[[ Extracted entries open ]]
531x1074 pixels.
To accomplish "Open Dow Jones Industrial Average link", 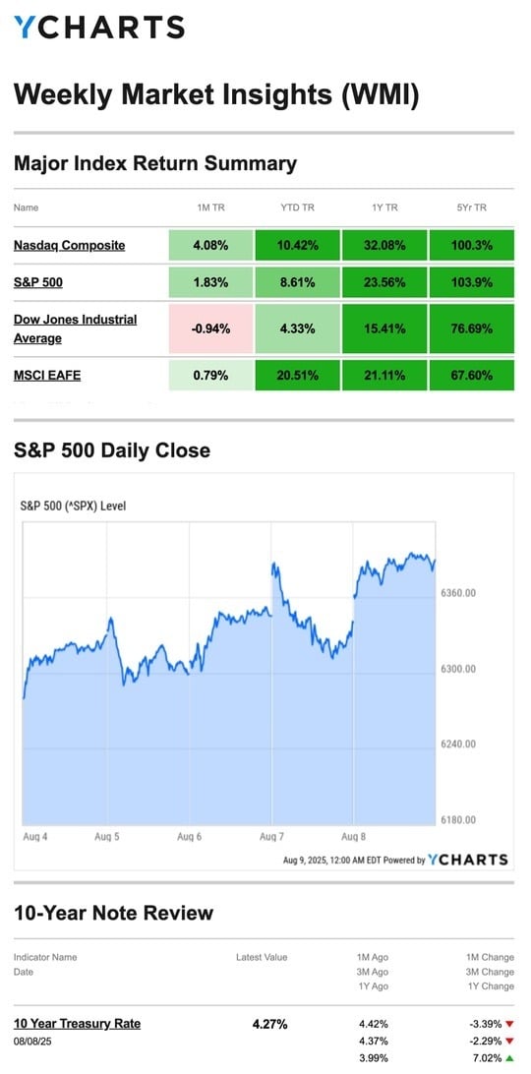I will coord(76,328).
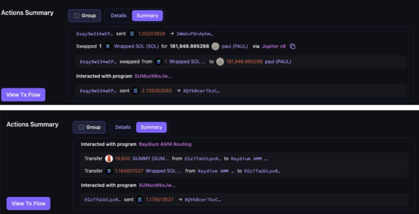Copy the Jupiter v6 swap summary
The height and width of the screenshot is (214, 419).
point(293,46)
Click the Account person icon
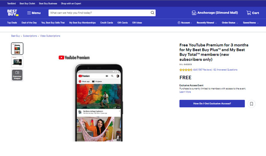The width and height of the screenshot is (266, 156). click(x=179, y=23)
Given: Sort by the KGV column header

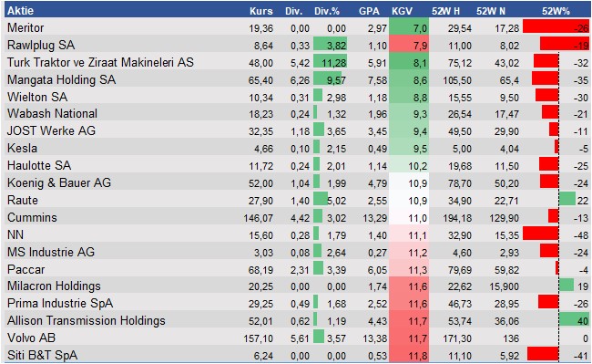Looking at the screenshot, I should 402,11.
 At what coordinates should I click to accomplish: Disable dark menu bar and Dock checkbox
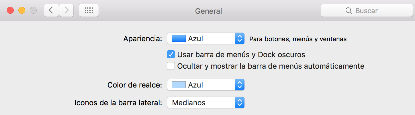pyautogui.click(x=171, y=54)
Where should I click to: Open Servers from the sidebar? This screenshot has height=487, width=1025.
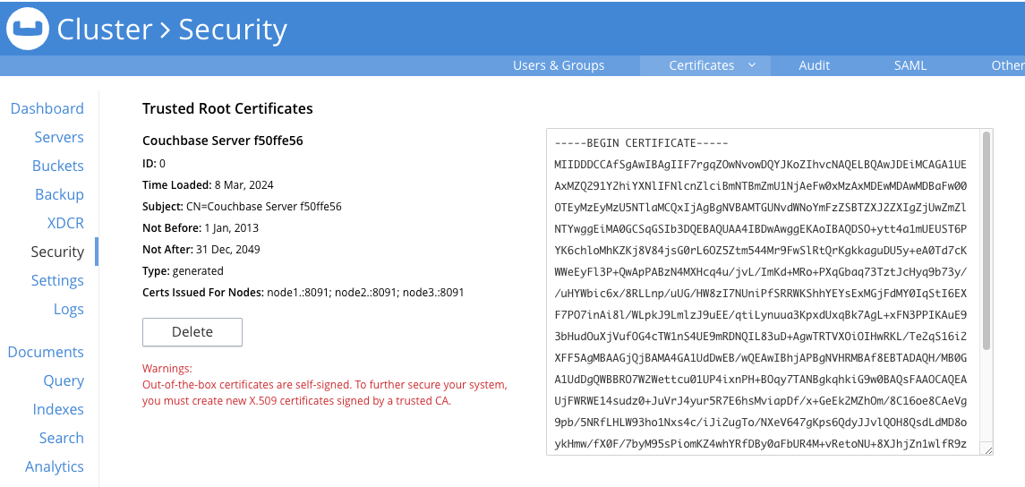59,137
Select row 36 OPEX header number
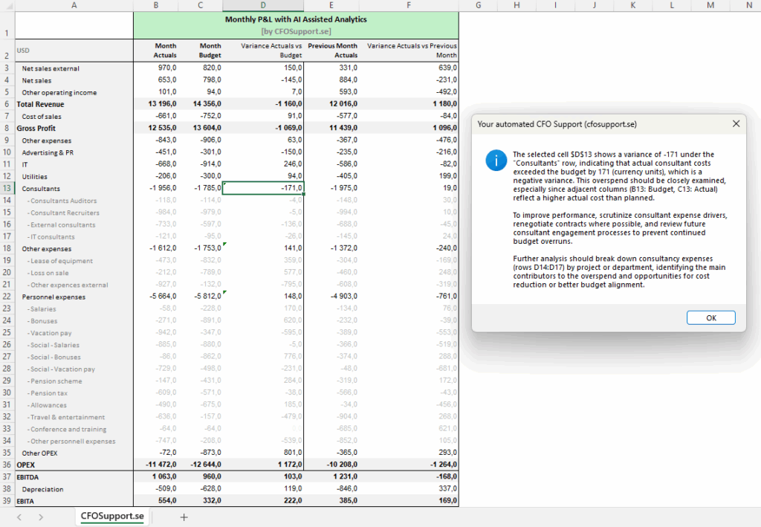 pyautogui.click(x=6, y=465)
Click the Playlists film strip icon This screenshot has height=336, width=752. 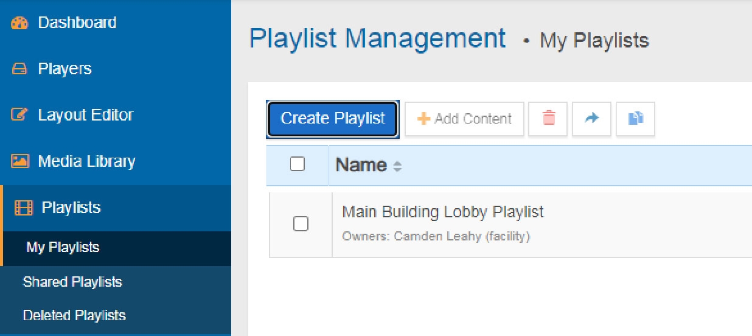pos(23,208)
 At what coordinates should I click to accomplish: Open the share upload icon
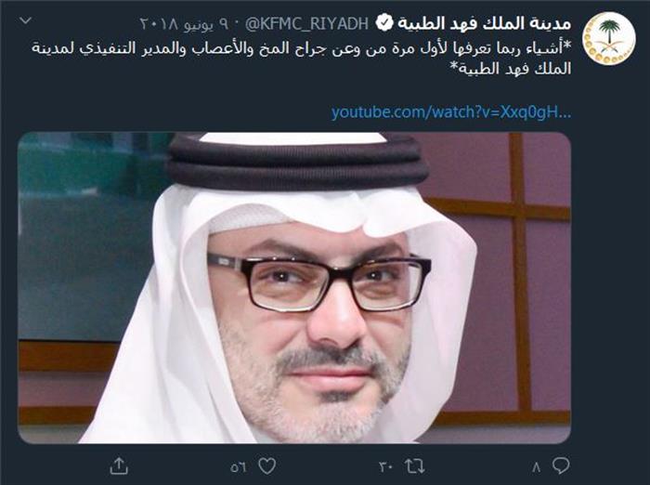(119, 465)
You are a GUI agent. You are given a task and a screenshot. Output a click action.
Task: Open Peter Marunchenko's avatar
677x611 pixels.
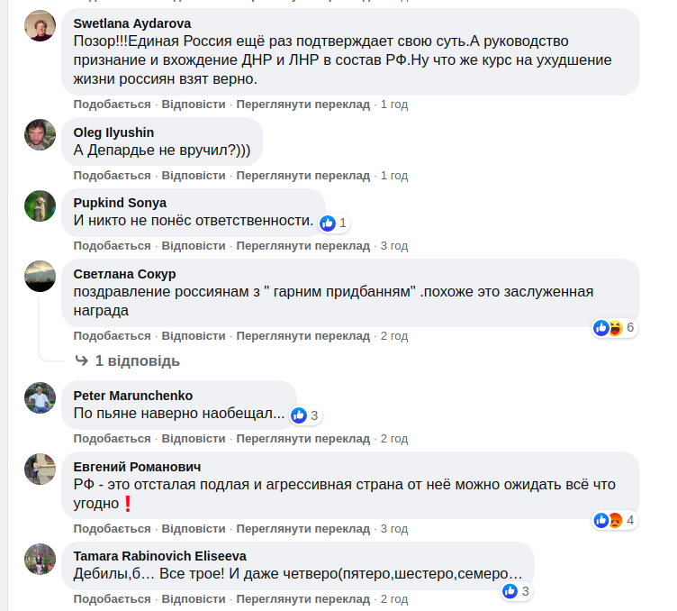[40, 397]
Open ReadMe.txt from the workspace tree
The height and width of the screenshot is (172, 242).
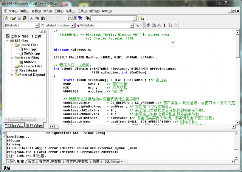pyautogui.click(x=28, y=70)
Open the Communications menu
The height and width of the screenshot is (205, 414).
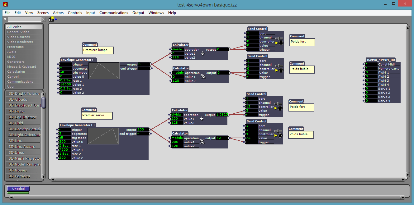[114, 13]
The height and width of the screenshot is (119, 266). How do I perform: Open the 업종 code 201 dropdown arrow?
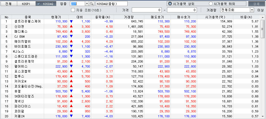(86, 4)
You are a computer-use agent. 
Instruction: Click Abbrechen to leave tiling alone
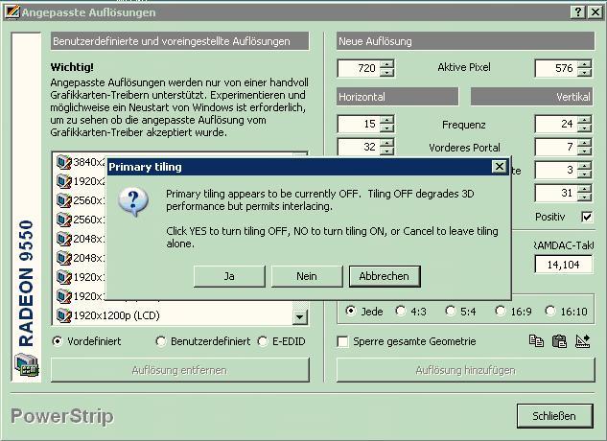pos(384,276)
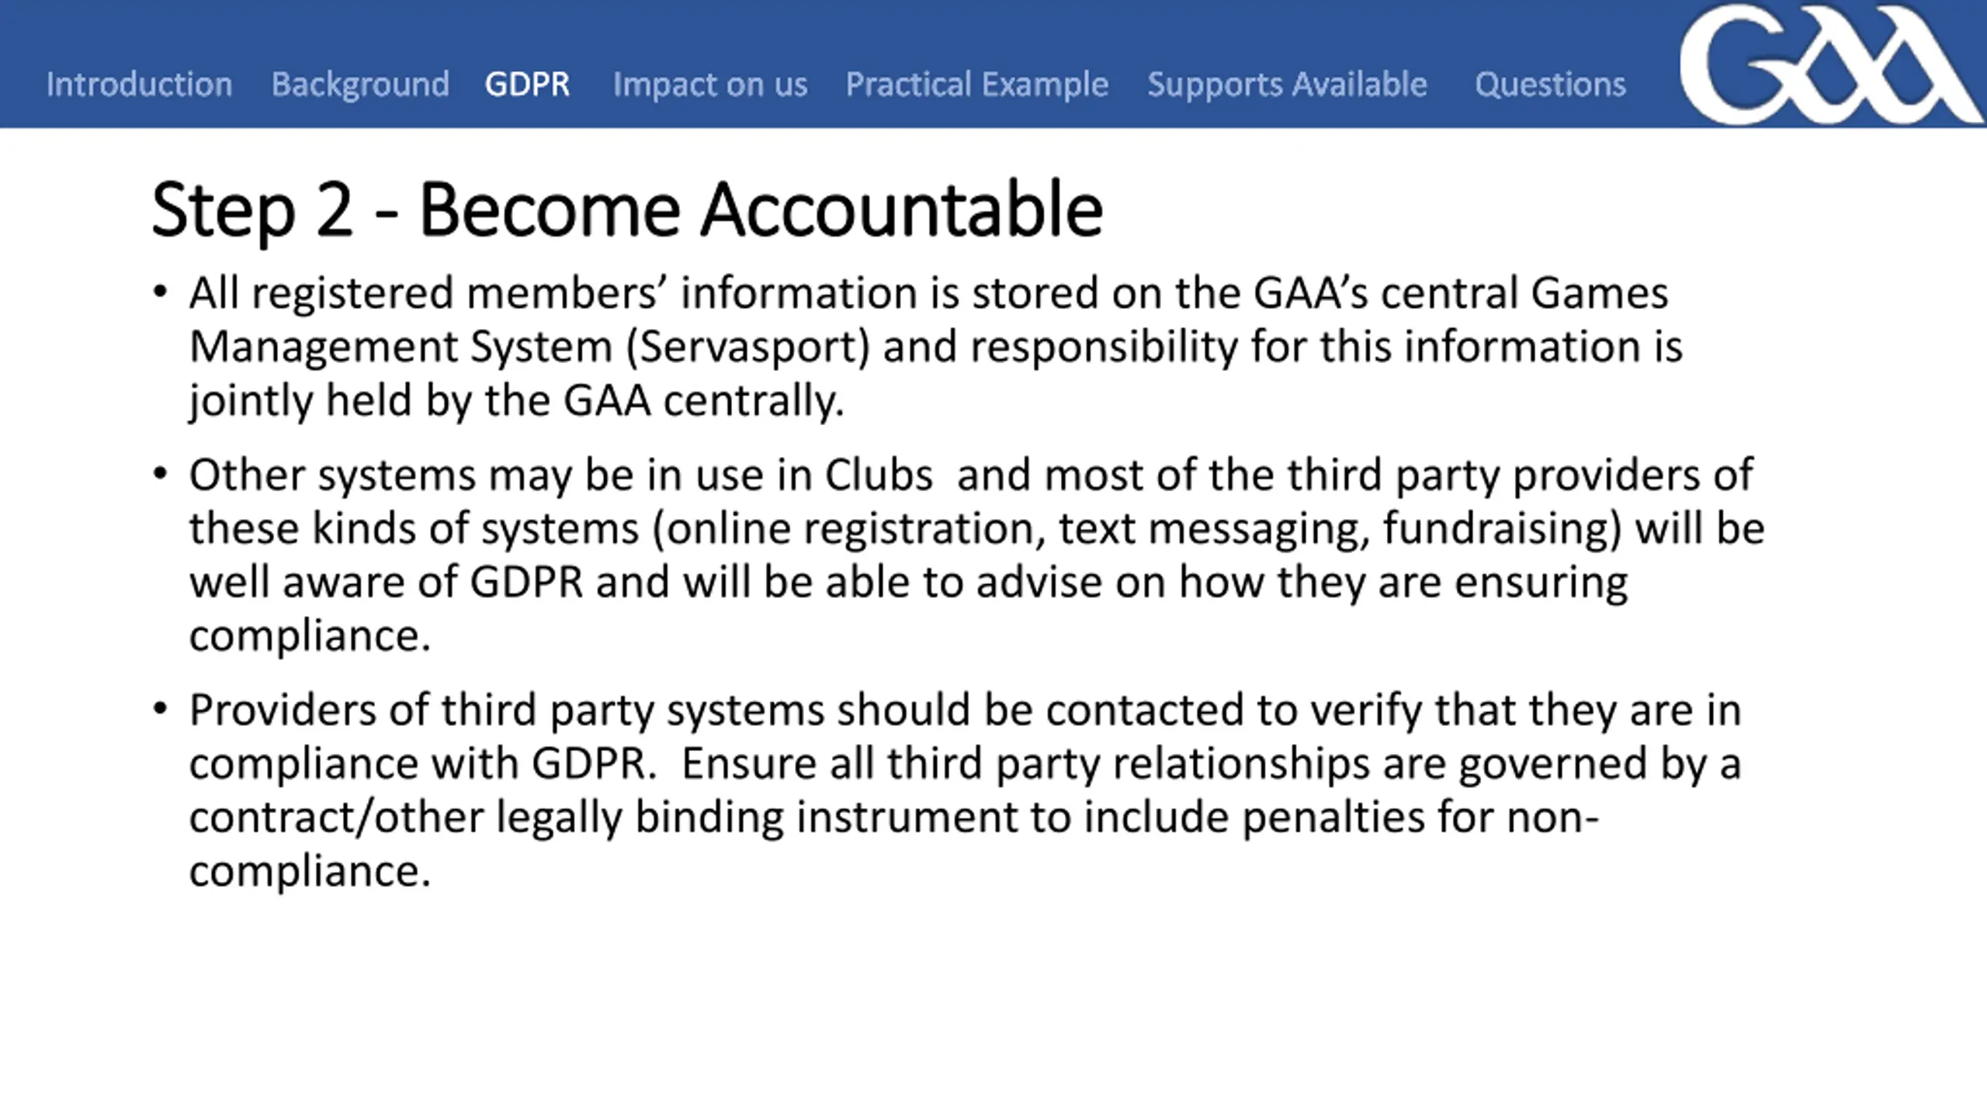
Task: Click 'Games Management System' phrase
Action: click(x=928, y=320)
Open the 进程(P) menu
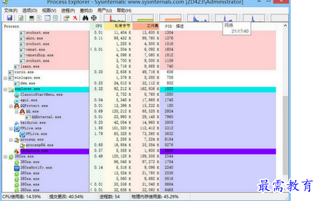 click(67, 10)
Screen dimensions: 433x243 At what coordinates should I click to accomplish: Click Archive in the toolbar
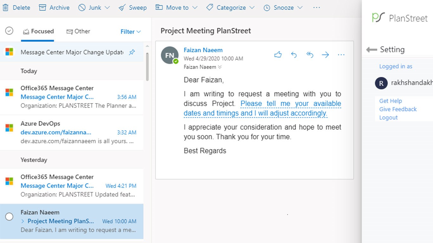click(x=54, y=8)
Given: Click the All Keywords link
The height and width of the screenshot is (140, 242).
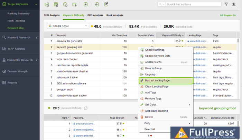Looking at the screenshot, I should [227, 15].
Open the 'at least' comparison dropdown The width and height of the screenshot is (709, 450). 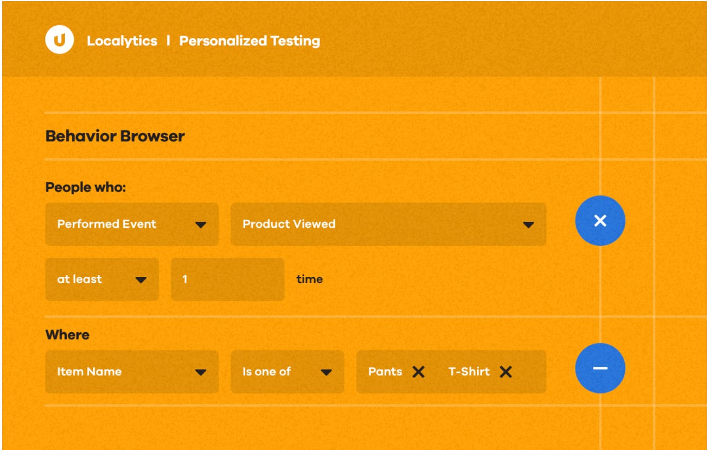pyautogui.click(x=102, y=280)
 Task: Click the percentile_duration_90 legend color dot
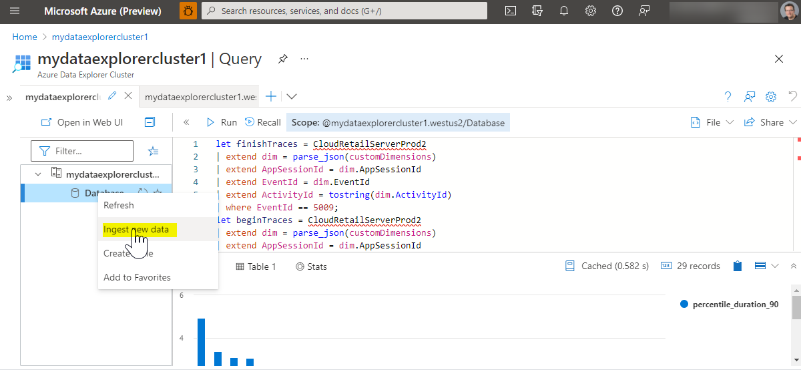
[[ Extracted entries closed ]]
• [Your task]
Every line containing the string "agent" should be pulled from the listing and copied.

• [Task solution]
You are a GUI agent. You are given a task and a screenshot. Output a click action.
You are a computer-use agent. 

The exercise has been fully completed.